Company Upgrades Internal Security Technology with Minimal Downtime

With Our Help, Global Payments Company Becomes Early Adopter of Upgraded Technology

Our Client

Our client is a global technology company (GTC) in the payments industry, with the principal business of processing credit card transactions. Our client must be able to authorize a transaction – approve a card tap, chip or swipe – from any one of millions of acceptance locations, against hundreds of thousands of processing and fraud prevention rules in a matter of milliseconds. Prolifics has worked extensively with GTC in the past, including upgrading its Decision Management Platform (DMP) and related programs.

Challenge

GTC engaged Prolifics for two interconnected reasons. The first was more of a general consulting and conversational role.

“GTC wanted some impartial advice and opinions on suggested new ways of doing things,” said our Prolifics Security subject matter expert. “They wanted their tech provider to listen and understand how and why they were doing things a certain way now. By design, GTC has a strict separation of duties of who does what, when and how. They have developed and deployed some incredible technologies. So, they were looking for a company that had the expertise to help with that.”

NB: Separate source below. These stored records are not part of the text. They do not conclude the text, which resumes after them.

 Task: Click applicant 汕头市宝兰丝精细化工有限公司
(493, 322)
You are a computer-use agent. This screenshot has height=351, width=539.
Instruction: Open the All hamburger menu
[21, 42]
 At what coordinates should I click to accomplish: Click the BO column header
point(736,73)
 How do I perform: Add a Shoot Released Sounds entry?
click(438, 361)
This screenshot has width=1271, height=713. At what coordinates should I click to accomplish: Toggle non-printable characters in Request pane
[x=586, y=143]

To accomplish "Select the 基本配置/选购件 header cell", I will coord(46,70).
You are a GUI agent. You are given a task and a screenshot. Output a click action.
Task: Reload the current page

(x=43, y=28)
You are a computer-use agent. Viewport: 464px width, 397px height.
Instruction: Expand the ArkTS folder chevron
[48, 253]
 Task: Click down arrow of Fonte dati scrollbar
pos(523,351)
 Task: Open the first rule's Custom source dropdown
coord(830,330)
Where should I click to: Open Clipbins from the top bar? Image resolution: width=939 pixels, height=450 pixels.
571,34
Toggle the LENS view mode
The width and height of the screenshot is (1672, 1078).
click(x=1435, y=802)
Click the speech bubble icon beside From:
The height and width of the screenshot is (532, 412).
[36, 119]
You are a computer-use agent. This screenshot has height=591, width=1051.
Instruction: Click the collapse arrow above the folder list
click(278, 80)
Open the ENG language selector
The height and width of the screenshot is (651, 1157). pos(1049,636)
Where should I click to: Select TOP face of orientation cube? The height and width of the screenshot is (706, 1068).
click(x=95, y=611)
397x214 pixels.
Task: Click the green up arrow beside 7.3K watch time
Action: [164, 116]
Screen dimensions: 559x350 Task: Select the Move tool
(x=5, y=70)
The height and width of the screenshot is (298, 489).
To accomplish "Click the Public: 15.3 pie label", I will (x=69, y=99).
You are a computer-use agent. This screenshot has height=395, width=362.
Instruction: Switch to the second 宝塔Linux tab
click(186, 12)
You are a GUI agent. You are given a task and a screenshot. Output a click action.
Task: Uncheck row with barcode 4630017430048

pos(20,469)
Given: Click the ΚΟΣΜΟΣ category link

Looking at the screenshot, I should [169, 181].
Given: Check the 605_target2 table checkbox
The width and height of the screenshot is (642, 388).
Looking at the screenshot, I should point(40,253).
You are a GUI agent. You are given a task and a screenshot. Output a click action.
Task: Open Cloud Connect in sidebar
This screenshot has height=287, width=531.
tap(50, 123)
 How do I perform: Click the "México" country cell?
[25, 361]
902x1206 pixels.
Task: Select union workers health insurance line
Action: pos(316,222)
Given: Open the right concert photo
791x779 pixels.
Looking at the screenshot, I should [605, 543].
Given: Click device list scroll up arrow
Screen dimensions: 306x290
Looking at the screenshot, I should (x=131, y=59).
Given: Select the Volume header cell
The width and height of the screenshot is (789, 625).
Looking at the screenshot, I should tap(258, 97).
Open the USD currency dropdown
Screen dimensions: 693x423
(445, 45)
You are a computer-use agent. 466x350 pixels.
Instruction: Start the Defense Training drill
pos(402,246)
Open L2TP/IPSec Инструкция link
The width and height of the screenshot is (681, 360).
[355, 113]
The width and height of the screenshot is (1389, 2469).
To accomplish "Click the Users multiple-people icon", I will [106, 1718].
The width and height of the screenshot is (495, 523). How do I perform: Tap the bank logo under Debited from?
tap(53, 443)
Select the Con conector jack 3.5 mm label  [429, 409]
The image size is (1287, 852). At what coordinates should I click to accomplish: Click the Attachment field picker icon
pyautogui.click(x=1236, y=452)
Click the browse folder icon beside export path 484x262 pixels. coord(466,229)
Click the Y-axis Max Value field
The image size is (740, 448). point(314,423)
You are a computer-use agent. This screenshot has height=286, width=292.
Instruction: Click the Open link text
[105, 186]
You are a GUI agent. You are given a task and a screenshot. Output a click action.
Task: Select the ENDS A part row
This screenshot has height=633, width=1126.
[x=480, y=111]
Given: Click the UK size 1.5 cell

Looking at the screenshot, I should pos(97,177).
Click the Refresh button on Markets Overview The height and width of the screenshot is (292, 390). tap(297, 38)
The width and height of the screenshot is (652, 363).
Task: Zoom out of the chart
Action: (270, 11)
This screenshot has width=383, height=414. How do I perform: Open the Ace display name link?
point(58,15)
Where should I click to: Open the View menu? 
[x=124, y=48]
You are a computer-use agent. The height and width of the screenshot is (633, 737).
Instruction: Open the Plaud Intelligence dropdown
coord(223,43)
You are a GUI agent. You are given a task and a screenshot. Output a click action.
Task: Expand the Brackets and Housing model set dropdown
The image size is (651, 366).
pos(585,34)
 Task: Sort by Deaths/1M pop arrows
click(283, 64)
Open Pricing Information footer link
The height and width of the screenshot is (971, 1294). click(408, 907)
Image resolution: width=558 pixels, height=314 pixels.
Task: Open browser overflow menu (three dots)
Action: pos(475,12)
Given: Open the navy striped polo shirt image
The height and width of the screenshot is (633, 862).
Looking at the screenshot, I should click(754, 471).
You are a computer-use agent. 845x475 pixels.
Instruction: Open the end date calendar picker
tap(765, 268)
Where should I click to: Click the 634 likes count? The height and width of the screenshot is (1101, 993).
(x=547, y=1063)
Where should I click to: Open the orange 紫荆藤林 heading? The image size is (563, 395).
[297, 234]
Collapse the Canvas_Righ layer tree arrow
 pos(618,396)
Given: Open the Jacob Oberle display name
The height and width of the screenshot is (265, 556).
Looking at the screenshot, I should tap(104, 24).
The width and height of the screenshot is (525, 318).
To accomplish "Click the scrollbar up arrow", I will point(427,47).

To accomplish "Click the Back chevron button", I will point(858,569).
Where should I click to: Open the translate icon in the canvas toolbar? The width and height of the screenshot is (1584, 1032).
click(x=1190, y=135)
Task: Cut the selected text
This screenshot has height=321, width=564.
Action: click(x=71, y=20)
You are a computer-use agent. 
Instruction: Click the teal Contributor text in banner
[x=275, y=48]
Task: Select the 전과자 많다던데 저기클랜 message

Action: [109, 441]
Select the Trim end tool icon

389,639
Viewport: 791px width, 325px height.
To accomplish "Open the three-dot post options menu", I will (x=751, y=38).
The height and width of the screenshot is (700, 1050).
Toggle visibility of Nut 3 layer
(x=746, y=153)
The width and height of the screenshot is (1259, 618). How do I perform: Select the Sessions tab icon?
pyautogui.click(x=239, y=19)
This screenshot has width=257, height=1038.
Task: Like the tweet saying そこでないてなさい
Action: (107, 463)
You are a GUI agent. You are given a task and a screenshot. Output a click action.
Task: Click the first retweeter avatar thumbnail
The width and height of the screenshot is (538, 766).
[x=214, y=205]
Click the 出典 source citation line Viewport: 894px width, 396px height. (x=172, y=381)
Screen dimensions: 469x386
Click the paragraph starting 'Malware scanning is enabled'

The second reason connects to the first. IBM Security Access Manager is a complete authorization and network security policy management solution. For employees signing into their GTC applications and systems, GTC utilized a recent version of IBM Security Access Manager.

When IBM issued version nine of Access Manager, it wasn’t a simple matter of running an install and an upgrade. IBM rearchitected the entire platform and was no longer going to support earlier versions – companies would have to migrate to the new version. A major change was that while older versions ran on a company’s servers, the new version would run as an appliance.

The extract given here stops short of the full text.